(DIRECTIONS FOR THIS TASK) Set down all of the entries word for word, omitting the images they contain.

(SOURCE RECORDS)
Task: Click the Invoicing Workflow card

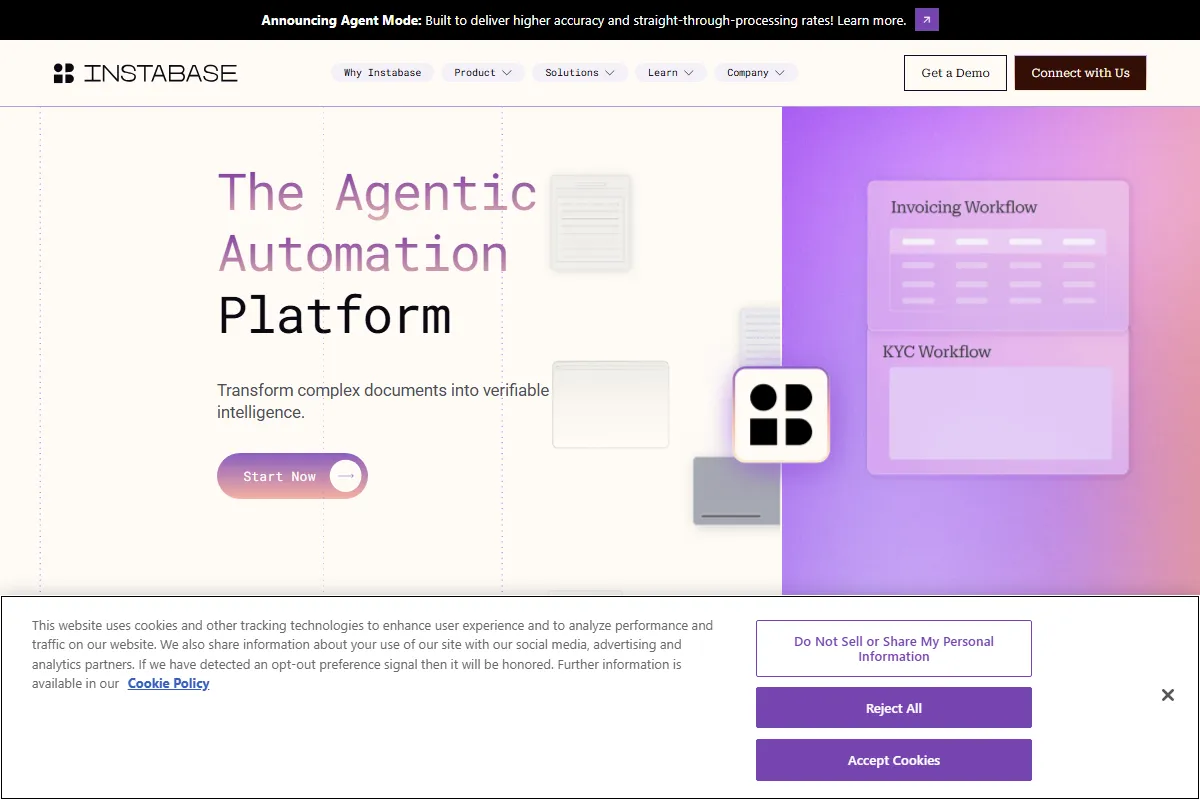Action: (x=998, y=255)
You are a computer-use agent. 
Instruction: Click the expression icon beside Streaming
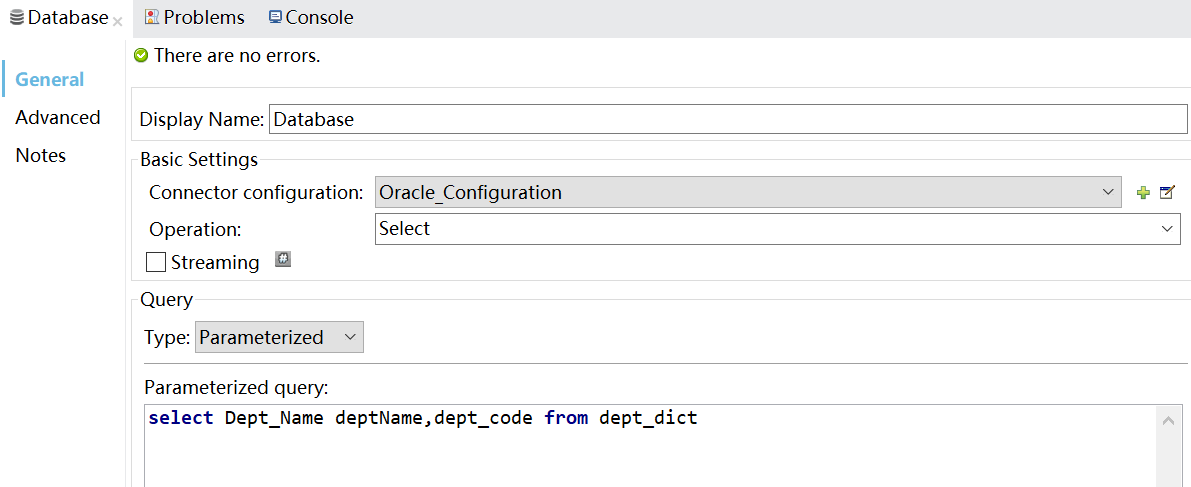pos(283,260)
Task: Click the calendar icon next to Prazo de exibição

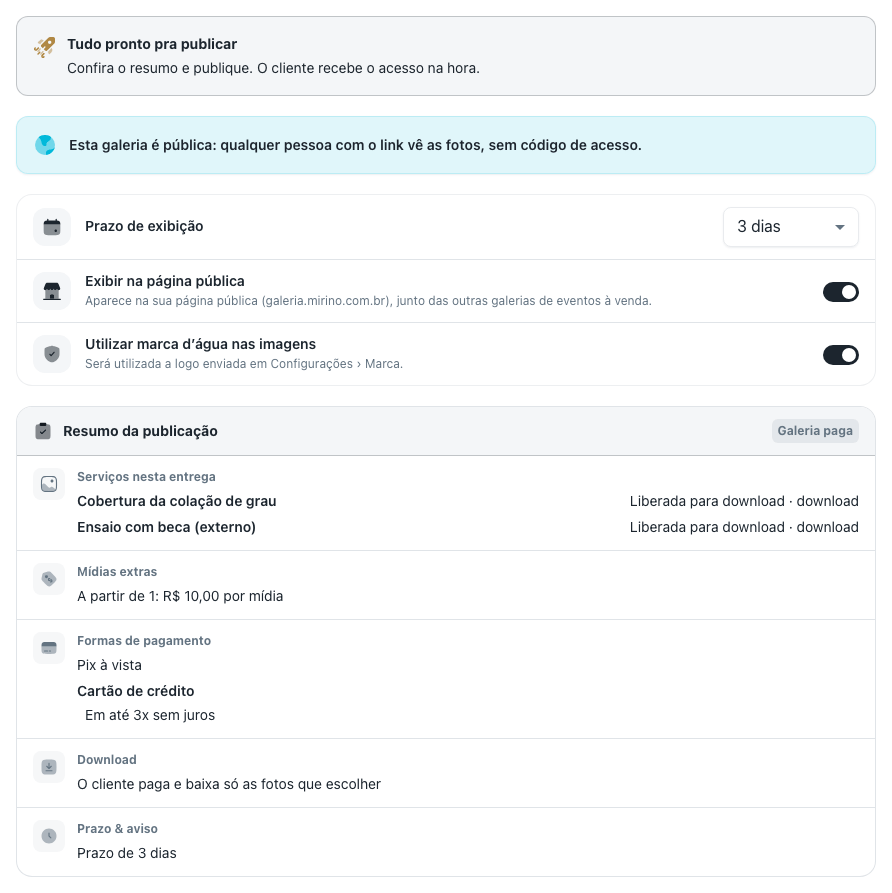Action: point(52,227)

(YOUR RESPONSE)
Task: Click the Invoicing Workflow card

Action: (x=998, y=255)
You are a computer-use agent. 
Instruction: Click the expression icon beside Streaming
pos(283,260)
Task: Click the calendar icon next to Prazo de exibição

Action: point(52,227)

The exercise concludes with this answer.